Poly(ethylene glycol) brush on Li6.4La3Zr1.4Ta0.6O12 towards intimate interfacial compatibility in composite polymer electrolyte for flexible all-solid-state lithium metal batteries

Polyethylene oxide (PEO)/Li6.4La3Zr1.4Ta0.6O12 (LLZTO) composite solid electrolyte is considered as a promising electrolyte for lithium batteries. However, LLZTO nanoparticles tend to agglomerate in PEO/LLZTO composite polymer electrolyte due to interfacial incompatibility between PEO and LLZTO nanoparticles, which leads to low ionic conductivity, poor interface stability with the electrode, and inferior batteries cycling stability.
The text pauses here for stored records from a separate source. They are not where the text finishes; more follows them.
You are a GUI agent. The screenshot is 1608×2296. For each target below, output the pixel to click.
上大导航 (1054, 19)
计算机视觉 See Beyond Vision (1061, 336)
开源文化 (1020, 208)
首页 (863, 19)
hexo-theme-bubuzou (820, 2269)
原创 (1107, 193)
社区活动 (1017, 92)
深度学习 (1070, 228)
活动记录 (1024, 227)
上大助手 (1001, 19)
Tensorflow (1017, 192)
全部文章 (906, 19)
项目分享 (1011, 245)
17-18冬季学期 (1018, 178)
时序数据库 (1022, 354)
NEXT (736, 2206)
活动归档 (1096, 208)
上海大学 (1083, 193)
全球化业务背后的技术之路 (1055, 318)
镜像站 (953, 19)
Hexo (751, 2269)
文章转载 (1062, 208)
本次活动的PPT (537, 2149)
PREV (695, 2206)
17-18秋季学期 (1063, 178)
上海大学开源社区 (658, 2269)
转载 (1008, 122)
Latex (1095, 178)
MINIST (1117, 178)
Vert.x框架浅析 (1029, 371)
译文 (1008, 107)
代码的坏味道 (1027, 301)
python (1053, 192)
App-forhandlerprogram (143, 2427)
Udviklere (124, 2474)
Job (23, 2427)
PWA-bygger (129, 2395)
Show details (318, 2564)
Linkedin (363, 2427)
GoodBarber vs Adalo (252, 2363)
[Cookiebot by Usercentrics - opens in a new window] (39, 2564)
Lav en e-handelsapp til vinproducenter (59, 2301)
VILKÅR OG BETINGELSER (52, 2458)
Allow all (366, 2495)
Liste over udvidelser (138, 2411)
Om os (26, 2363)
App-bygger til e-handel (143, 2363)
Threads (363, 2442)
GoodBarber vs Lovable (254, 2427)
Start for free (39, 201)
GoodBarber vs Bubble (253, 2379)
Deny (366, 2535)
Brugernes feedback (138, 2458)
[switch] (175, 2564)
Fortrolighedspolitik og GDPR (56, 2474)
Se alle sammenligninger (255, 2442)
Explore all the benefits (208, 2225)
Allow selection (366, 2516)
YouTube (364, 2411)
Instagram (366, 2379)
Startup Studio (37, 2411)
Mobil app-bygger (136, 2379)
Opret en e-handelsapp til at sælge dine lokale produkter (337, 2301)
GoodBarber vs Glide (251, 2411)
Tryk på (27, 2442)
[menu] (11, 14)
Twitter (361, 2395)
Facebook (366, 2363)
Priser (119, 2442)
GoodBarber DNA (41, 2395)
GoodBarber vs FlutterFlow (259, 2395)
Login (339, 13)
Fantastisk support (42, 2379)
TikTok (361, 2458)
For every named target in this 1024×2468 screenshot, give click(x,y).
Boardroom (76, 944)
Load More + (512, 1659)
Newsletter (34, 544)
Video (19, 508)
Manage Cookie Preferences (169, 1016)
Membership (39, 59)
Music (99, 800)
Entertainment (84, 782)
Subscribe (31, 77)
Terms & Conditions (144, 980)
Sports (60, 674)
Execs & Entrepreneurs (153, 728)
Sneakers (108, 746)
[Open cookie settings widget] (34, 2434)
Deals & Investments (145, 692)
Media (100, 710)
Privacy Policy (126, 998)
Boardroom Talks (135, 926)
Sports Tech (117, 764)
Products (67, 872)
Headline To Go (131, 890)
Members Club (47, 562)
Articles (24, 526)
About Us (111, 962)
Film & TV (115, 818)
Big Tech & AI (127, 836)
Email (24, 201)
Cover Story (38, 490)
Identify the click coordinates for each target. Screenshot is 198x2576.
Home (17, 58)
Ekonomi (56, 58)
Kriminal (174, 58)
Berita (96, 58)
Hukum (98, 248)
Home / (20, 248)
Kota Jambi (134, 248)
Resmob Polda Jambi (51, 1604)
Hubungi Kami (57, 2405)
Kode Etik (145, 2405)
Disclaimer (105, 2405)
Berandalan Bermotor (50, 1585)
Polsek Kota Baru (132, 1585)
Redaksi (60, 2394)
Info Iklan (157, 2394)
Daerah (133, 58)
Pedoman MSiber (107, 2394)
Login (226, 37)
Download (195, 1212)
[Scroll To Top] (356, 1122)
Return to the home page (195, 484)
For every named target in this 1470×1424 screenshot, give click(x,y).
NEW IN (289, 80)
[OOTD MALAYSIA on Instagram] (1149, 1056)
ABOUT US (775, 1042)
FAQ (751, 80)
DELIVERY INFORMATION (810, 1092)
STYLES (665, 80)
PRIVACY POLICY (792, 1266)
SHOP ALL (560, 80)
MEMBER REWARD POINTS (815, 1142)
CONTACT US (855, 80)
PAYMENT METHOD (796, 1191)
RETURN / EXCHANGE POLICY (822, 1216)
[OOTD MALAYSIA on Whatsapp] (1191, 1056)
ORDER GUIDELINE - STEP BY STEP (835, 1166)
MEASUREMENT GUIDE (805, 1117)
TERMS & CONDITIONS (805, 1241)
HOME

In order to enhance interfacial compatibility, herein, LLZTO nanoparticles are modified through firstly surface-functionalizing by dopamine coating and then grafting poly (ethylene glycol) (PEG) brush on it via amino and epoxy reaction. As a consequence, the ionic conductivity of LLZTO/PEO composite polymer electrolyte filled with 2 wt% modified LLZTO increases up to 1.1 x 10(-4) S cm(-1), which is about twice and 20 times in comparison with LLZTO/PEO filled with 2 wt% unmodified LLZTO and PEO electrolytes, respectively. Moreover, high oxidation potential of around 4.8 V and ionic transference number of 0.34 as well as good interface stability with lithium anode are also achieved. Thus, LiFePO4 parallel to Li all-solid-state lithium metal batteries based on LLZTO/PEO composite polymer electrolyte filled with 2 wt% modified LLZTO exhibit excellent cyclic stability of 152.3 mAh g(-1) with capacity retention of 90.35% at 0.5 C after 500 cycles under 60 degrees C.

Automated summary

By modifying LLZTO nanoparticles with surface functionalization, the interfacial compatibility with PEO was enhanced. This resulted in significantly improved ionic conductivity and cycling stability of the LLZTO/PEO composite polymer electrolyte.